The other major allegation, that is particularly disturbing, relates to Westpac’s failure to appropriately monitor and identify transactions to the Philippines and South East Asia indicative of potential child exploitation risks. AUSTRAC’s claims show we should have implemented more robust transaction monitoring earlier than we did. Westpac absolutely accepts responsibility for this mistake.
I’ve established a dedicated team to manage our response to AUSTRAC’s claims and we’ve moved quickly on a number of immediate fixes. Importantly, these include closing relevant products and reporting outstanding historical files related to AUSTRAC’s IFTI claims.
Work is also underway to lift our standards. We have made a number of changes to our transaction monitoring and are continuing to review our processes and report to AUSTRAC suspicious matters that are identified. We are also recruiting more people in our compliance and financial crime areas. And we’re seeking to step up industry data sharing, which is critical to fighting financial crime.
Beyond fixing our mistakes, we are committed to do something about the larger problem, and we're working with experts in child welfare so we can assist in their efforts to reduce the awful human impact of child exploitation.

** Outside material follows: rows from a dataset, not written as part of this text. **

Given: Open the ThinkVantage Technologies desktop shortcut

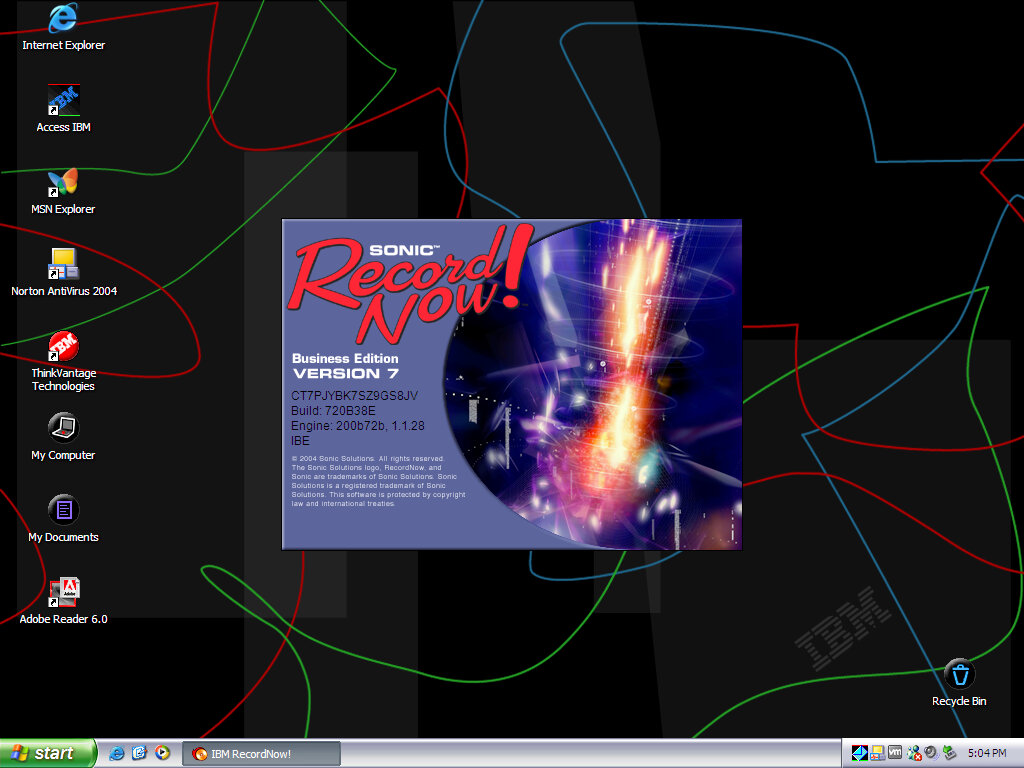Looking at the screenshot, I should tap(64, 347).
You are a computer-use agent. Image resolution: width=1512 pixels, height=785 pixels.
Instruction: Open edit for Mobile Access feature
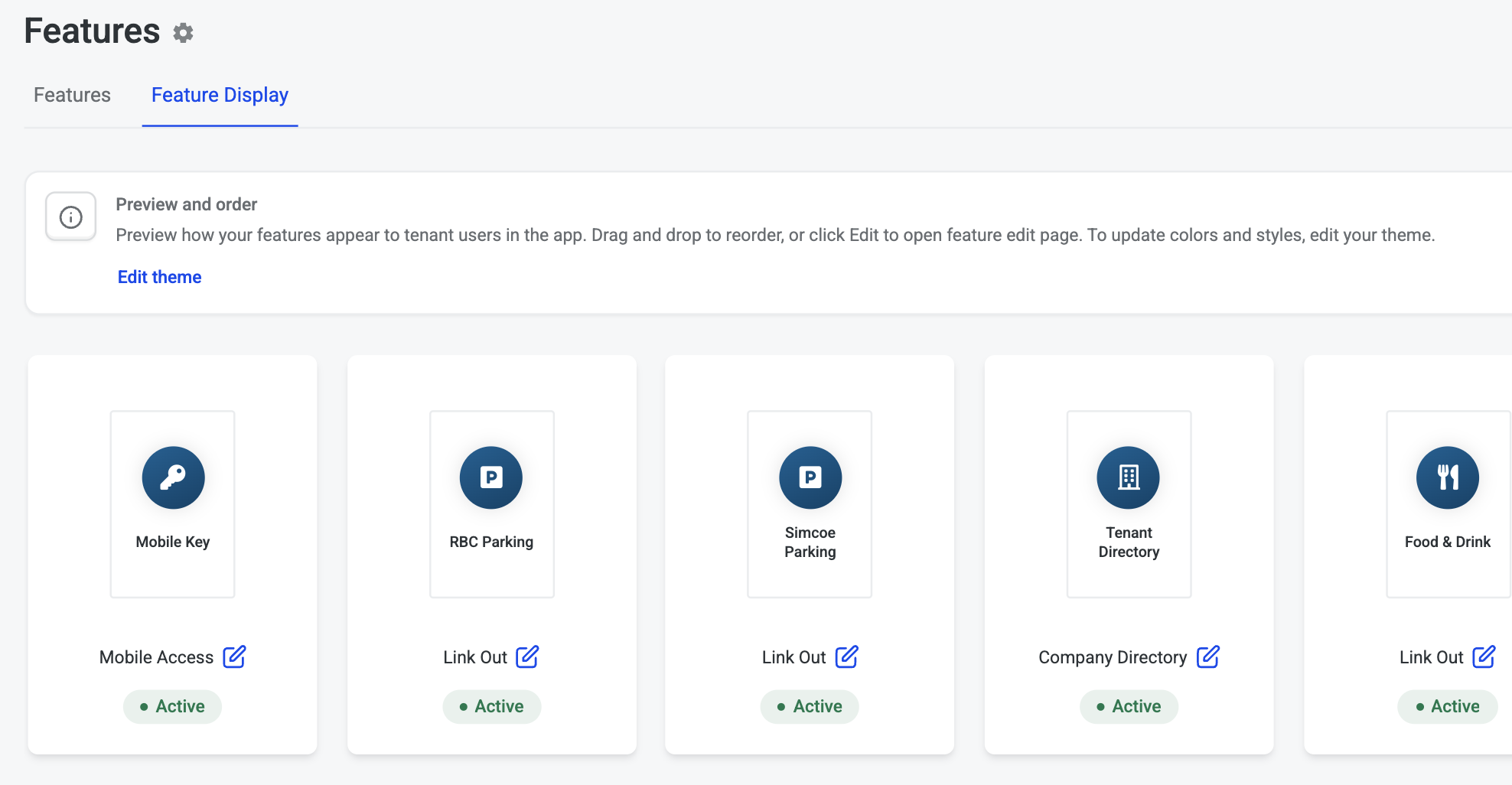pyautogui.click(x=234, y=657)
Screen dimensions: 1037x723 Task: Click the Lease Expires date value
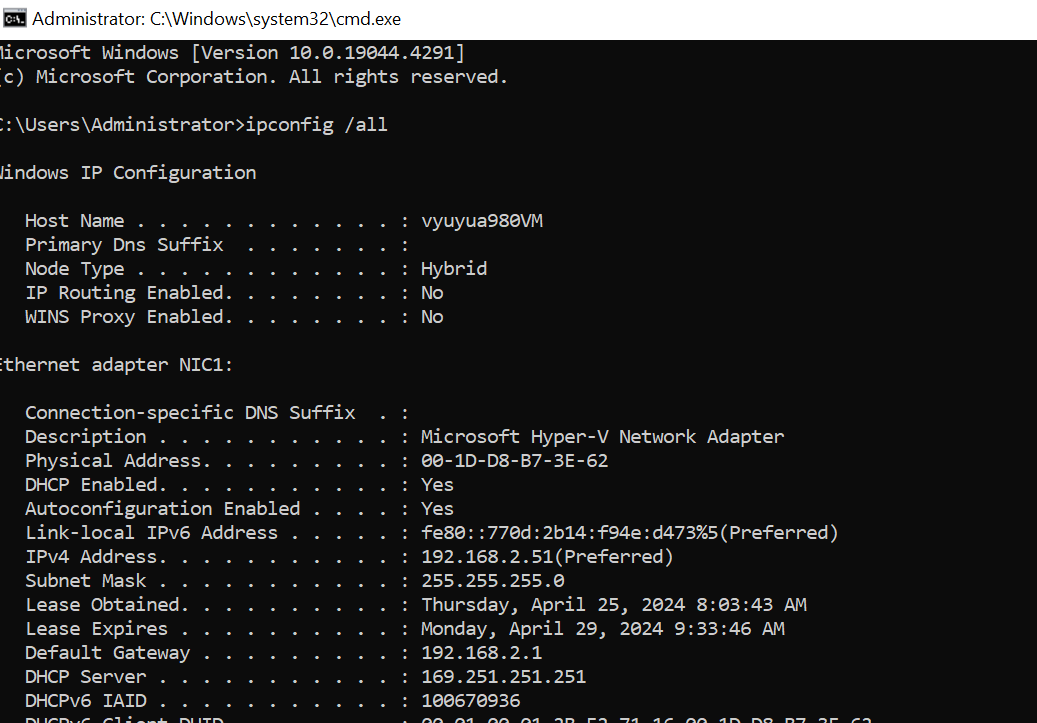click(x=602, y=628)
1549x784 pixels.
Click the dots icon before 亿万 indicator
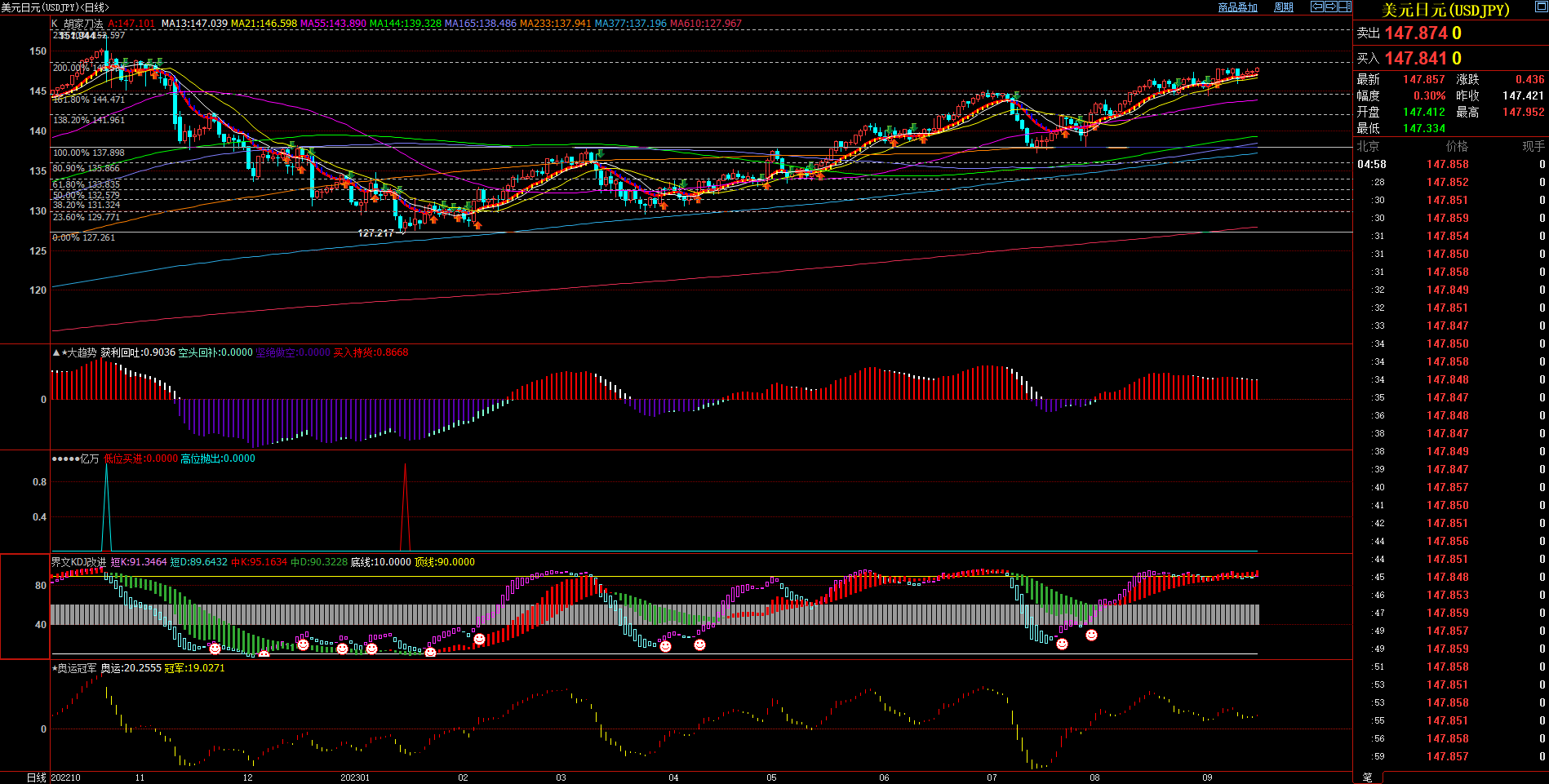click(65, 458)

We’ve also established a new Board Financial Crime Committee that has appointed Promontory to undertake an External Accountability and Financial Crime Program Review. Importantly, we will publicly release the recommendations of reviews underway and, where responsibility for failings are confirmed, further action will be taken.
As for staying focused on our customers, I have asked the leaders of our businesses to double down on our efforts to be there for our customers, which remains key to our purpose, strategy and performance.
We need to make banking easier, more efficient, and exceed the level of service customers expect, and I intend to step up this focus.
We undertake this work from very solid foundations – we are well capitalised, our funding and liquidity is sound, and asset quality is strong. Our franchise is in good shape with a highly committed workforce dedicated to supporting customers.
But AUSTRAC’s claims show that we must change the way we work. We need to improve end-to-end processes and accountability, and I will make the hard decisions.
Importantly, we need to further strengthen our ‘speak up’ culture, and I have sent a strong message to our people: If something is wrong, I want to know about it – big or small.
It is a big task ahead, and I’m grateful going into this knowing I have the 35,000 people of Westpac behind me, who come to work every day, with high integrity, committed to doing their best.
I believe that, ultimately, the measure of our character is not in the mistakes we make, but how we learn from them.
We must put this right. And we will.